### Data for review
= = = = = = =

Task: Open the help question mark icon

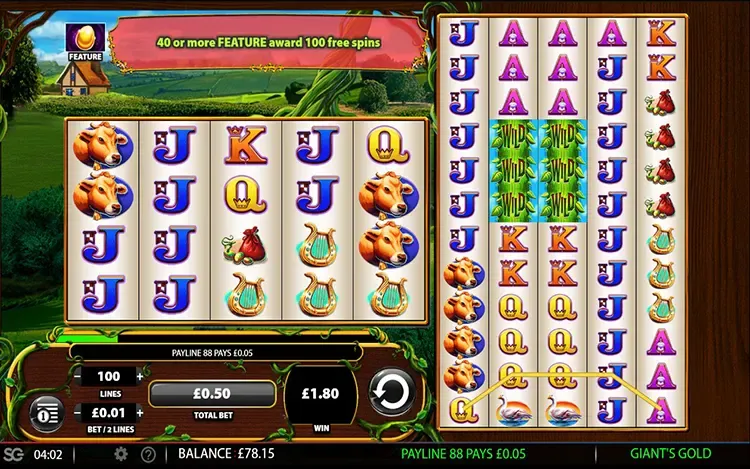Action: [x=148, y=454]
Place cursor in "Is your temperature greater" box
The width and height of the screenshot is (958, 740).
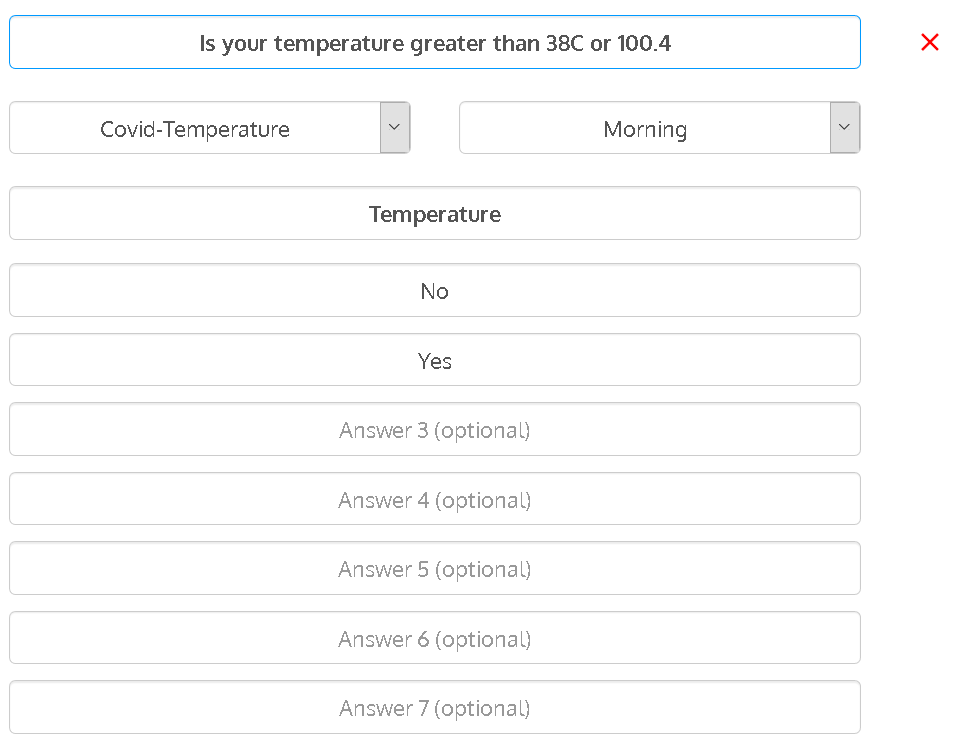coord(435,43)
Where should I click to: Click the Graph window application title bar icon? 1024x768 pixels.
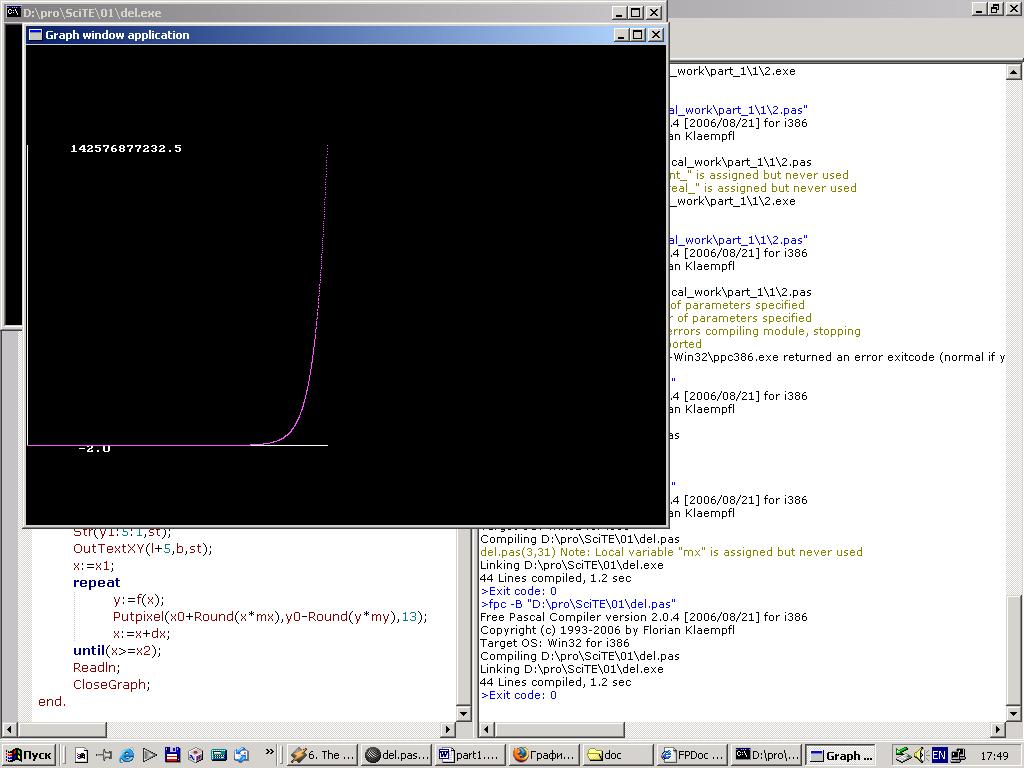(x=35, y=35)
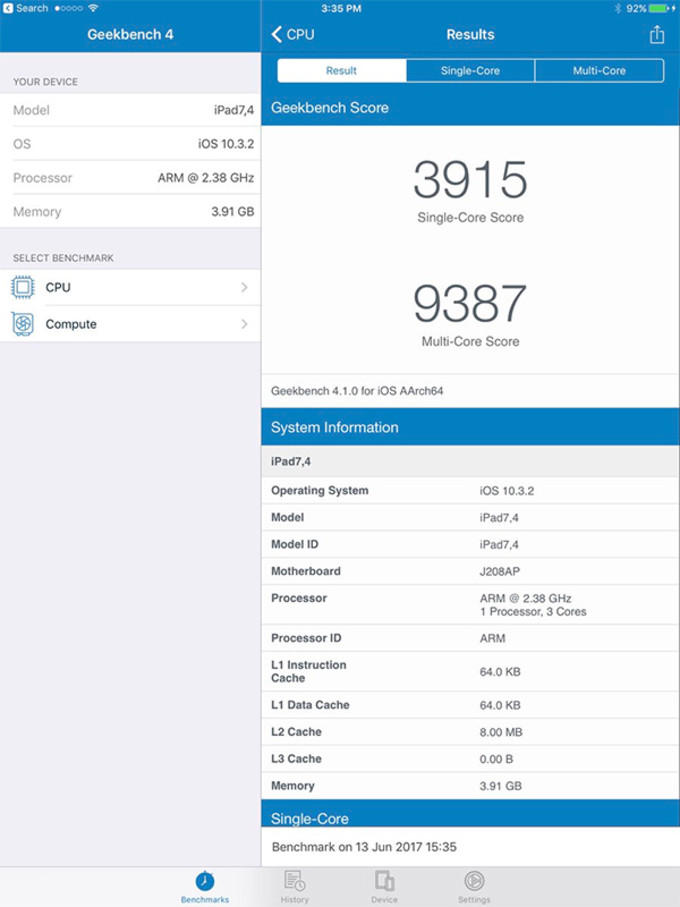Tap the battery icon in status bar
This screenshot has width=680, height=907.
tap(660, 8)
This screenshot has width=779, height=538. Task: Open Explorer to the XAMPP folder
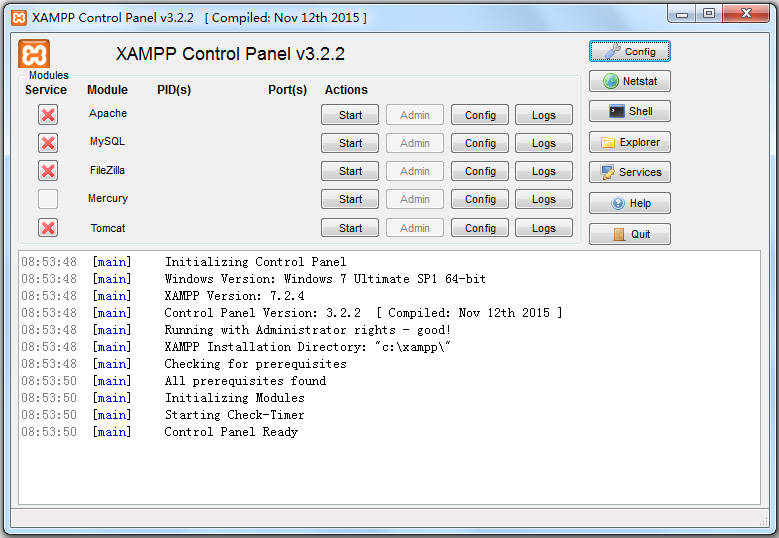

= = = = = = =

### Exercise details
All entries above should be returned exactly, apart from their pictures.

### Completed task
Task: Open the help question mark icon

Action: [x=148, y=454]
Place cursor in "Is your temperature greater" box
The width and height of the screenshot is (958, 740).
coord(435,43)
Where should I click to: Click the Graph window application title bar icon? 1024x768 pixels.
(x=35, y=35)
Tap the battery icon in status bar
This screenshot has width=680, height=907.
tap(660, 8)
This screenshot has width=779, height=538. Task: Open Explorer to the XAMPP folder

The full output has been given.